### SOURCE MATERIAL
------------------------------------------------------------------------

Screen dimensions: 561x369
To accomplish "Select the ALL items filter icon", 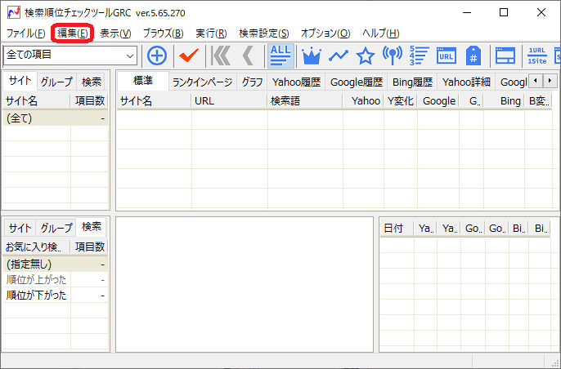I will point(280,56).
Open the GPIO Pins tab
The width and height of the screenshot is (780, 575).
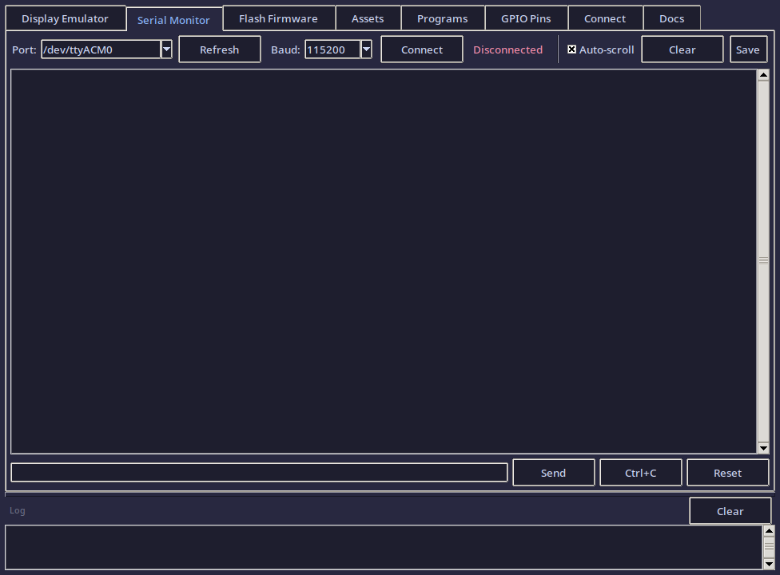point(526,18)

------------------------------------------------------------------------

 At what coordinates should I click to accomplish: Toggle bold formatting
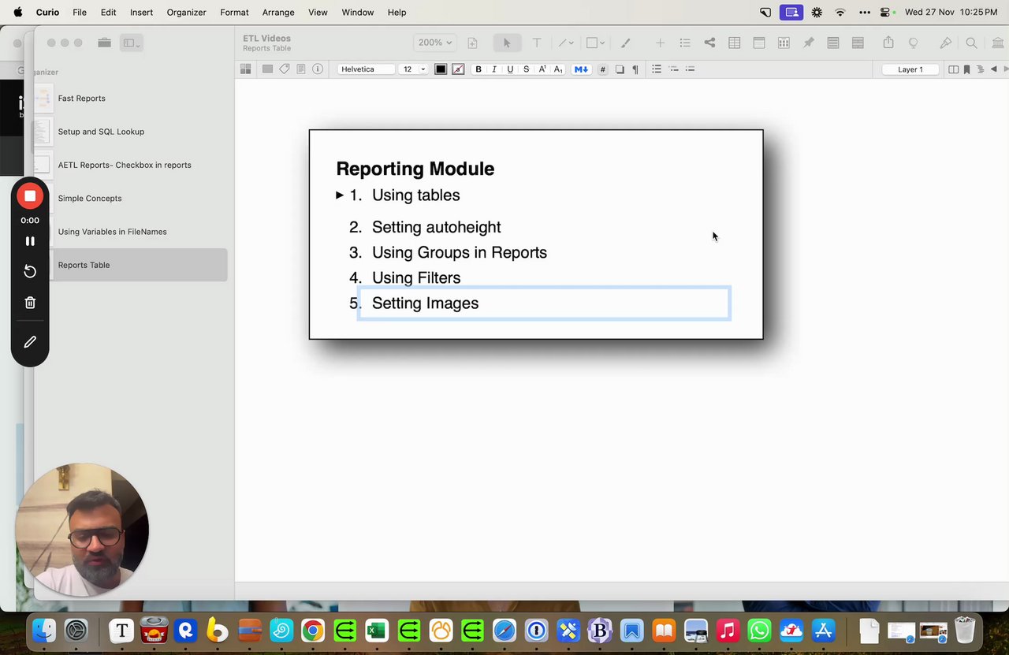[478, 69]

------------------------------------------------------------------------

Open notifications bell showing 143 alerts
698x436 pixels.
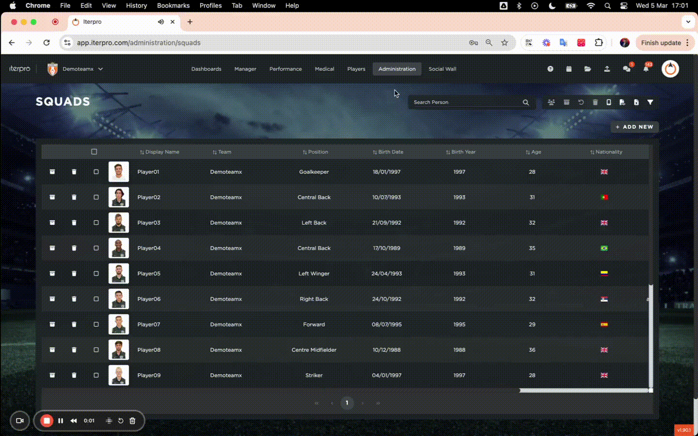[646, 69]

------------------------------------------------------------------------

Where a line of the records holds the word "Open", copy that line.

### EXERCISE SOLUTION
Open the GPIO Pins tab
Open notifications bell showing 143 alerts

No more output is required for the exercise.